Grâce à ce livre, nous comprendrons la vocation de notre hymne de nous mettre debout, c’est-à-dire devenir Homme, des Hommes libres : « Chaque fois que nous répétons alors : « Enfants du Bénin, debout », c’est notre liberté que nous proclamons. La liberté, après les mépris de l’esclavage et de la colonisation qui nous ont mis à genoux et couchés… « Enfants du Bénin, debout », c’est donc le refus du mépris, de tout mépris et de toute collaboration au mépris. Aucun Béninois, par amour pour la Nation, ne devrait ni activement ni passivement coopérer à ce qui arrière ou aliène la Nation » (pages 32-33).

  Grâce à son ouvrage nous retrouverons pour nous réapproprier l’audace de nous indigner, ce « cri sonore » qui nous enseigne que « pour une nation et un peuple, être libre consiste à rechercher, défendre et sauvegarder le Bien commun. Chaque fois que le Bien commun est hypothéqué, attaqué et confisqué par quelques-uns au détriment de tous, le cri sonore est un droit et un devoir de liberté (…) Chaque Béninois (e) doit savoir s’autosaisir du droit et du devoir d’indignation, face à tout homme ou à toute femme réellement victime d’injustice » (page 36)

Grâce à ce livre, nous saurons que notre hymne nous inocule depuis la force de l’émerveillement : « Chante aux premiers feux de l’aurore » signifie donc émerveille-toi face au bien, participe et coopère au bien. N’aie pas mal que l’autre réussisse, sinon tu deviendrais l’impie » (page 39). A travers ce chef-d’œuvre du Père Gbédjinou, nous saurons ne plus jamais nous détacher de notre hymne, qui nous appelle à garder mémoire de nos ancêtres, une mémoire qui nous apprend et nous rappelle « le courage sans faiblesse, l’engagement au bien commun, la mobilisation pour les nobles causes, l’audace du combat par la force de l’indignation… » (page 46). Aussi, il nous appelle à être les bâtisseurs et constructeurs du présent ; nous exhorte à l’unité, notre force et notre espérance ; et à construire sans relâche pour la postérité. Tout ceci se résume enfin à regarder et à garder notre drapeau, à aimer notre patrie. « Regarder le drapeau, c’est s’engager à faire la fierté du Bénin, en le portant, par nos attitudes, nos habitudes et nos aptitudes, comme une marque déposée » (page 79).

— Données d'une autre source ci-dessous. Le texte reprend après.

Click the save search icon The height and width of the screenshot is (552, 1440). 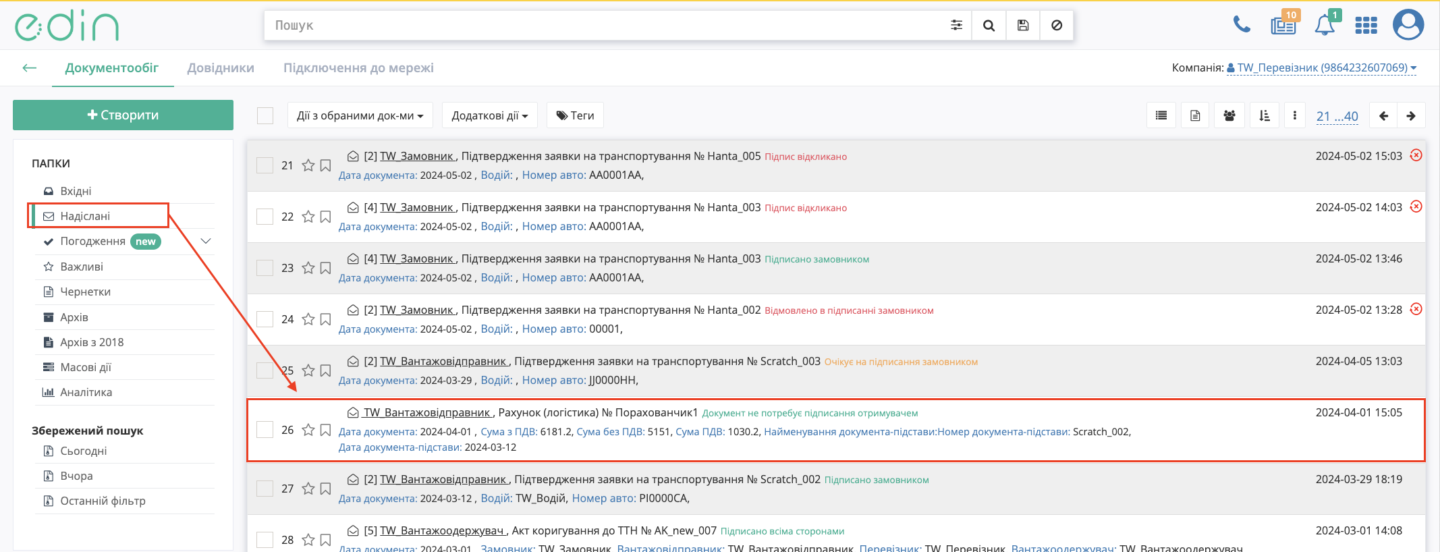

Ces quelques extraits nous convainquent que notre hymne, à l’instar des textes sacrés ou historiques, avait besoin d’un exégète rigoureux pour être efficacement pénétré. Qui de nous savait, en effet, que : « L’Aube nouvelle est alors un document ou un instrument de travail, un chantier ouvert, un programme à explorer, un projet du présent et de l’avenir » ? et qu’« Elle a le pouvoir de nous réveiller et de nous ressusciter comme peuple si nous savons en dégager toute la charge mystique, en ne l’exécutant pas seulement de manière machinale, mais surtout en comprenant de l’intérieur, en l’intériorisant et en nous l’appropriant. » ? (pages 20-21) Somme toute, cet ouvrage, qui révèle la profondeur de notre hymne commun, tout citoyen devrait l’acquérir, non pas pour enrichir un prêtre qui a fait vœu de pauvreté, mais pour nous enrichir des valeurs indispensables à l’édification d’un Bénin-nation prospère.